Text Coherence Analysis Based on Deep Neural Network
In this paper, we propose a novel deep coherence model (DCM) using a convolutional neural network architecture to capture the text coherence. The text coherence problem is investigated with a new perspective of learning sentence distributional representation and text coherence modeling simultaneously. In particular, the model captures the interactions between sentences by computing the similarities of their distributional representations. Further, it can be easily trained in an end-to-end fashion. The proposed model is evaluated on a standard Sentence Ordering task. The experimental results demonstrate its effectiveness and promise in coherence assessment showing a significant improvement over the state-of-the-art by a wide margin.
Coherence is a key property of any well-organized text.
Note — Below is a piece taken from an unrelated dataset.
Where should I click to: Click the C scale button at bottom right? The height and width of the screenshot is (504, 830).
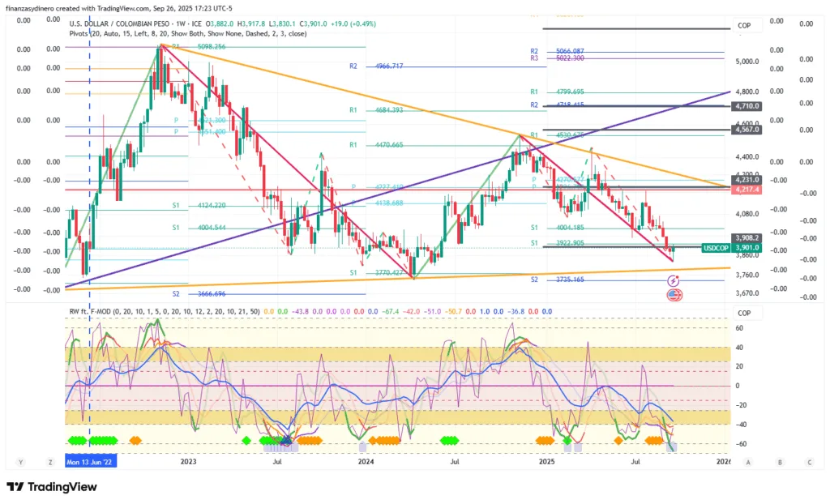click(x=809, y=462)
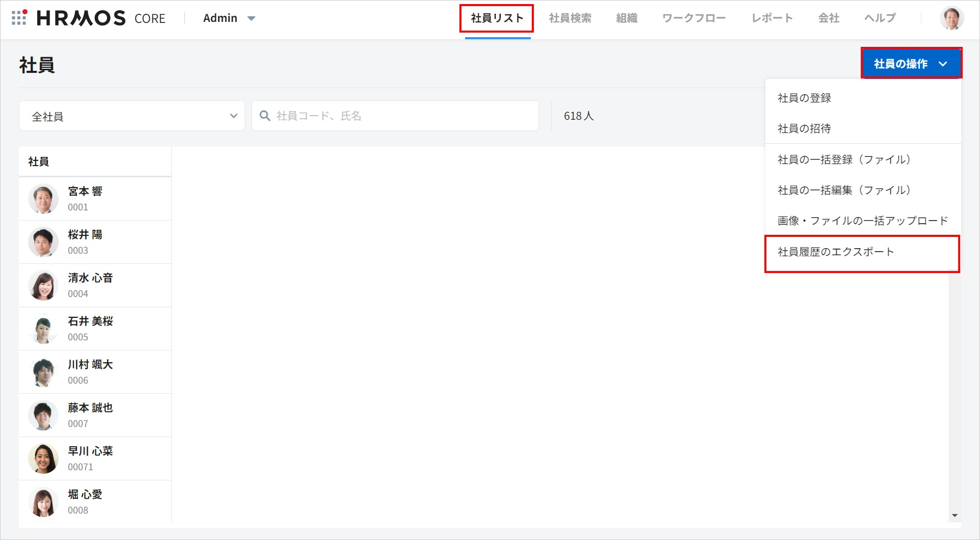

It evaluates the degree of logical consistency for text and can help document a set of sentences into a logically consistent order, which is at the core of many text-synthesis tasks such as text generation and multi-document summarization. An example is shown in Table 1 for the coherence problem.
Although coherence is significant in constructing a meaningful and logical multi-sentence text, it is difficult to capture and measure as the concept of coherence is too abstract. The problem of coherence assessment was first proposed in 1980s, and since then a variety of coherence analysis methods have been developed, such as the centering theory (Poesio et al., 2004; Grosz et al., 1995) which establishes constraints on the distribution of discourse entities in coherent text, and the content approaches (Barzilay and Lee, 2004; Fung and Ngai, 2006) as the extensions of HMMs for global coherence which consider text as a sequence of topics and represent topic shifts within a specific domain.
|Text 1||Text 2|
|Tom loves reading books.||Tom loves reading books.|
|He prefers reading books at library.||He missed his lunch today.|
|So he always goes to library.||So he always goes to library.|
|label=1 (coherent)||label=0 (incoherent)|
Another widely used type of approaches in the literature is to encode input text into a set of sophisticated lexical and syntactic features, and then apply machine learning methods (e.g., SVM) to measure coherence between these representations based on the features. Features being explored include entity-based features (Barzilay and Lapata, 2008), syntactic patterns (Louis and Nenkova, 2012), conference clues to ordering (Elsner and Charniak, 2008), named-entity features (Elsner and Charniak, 2011), and others. But, identifying and defining those features are always an empirical process which requires considerable experience and domain expertise.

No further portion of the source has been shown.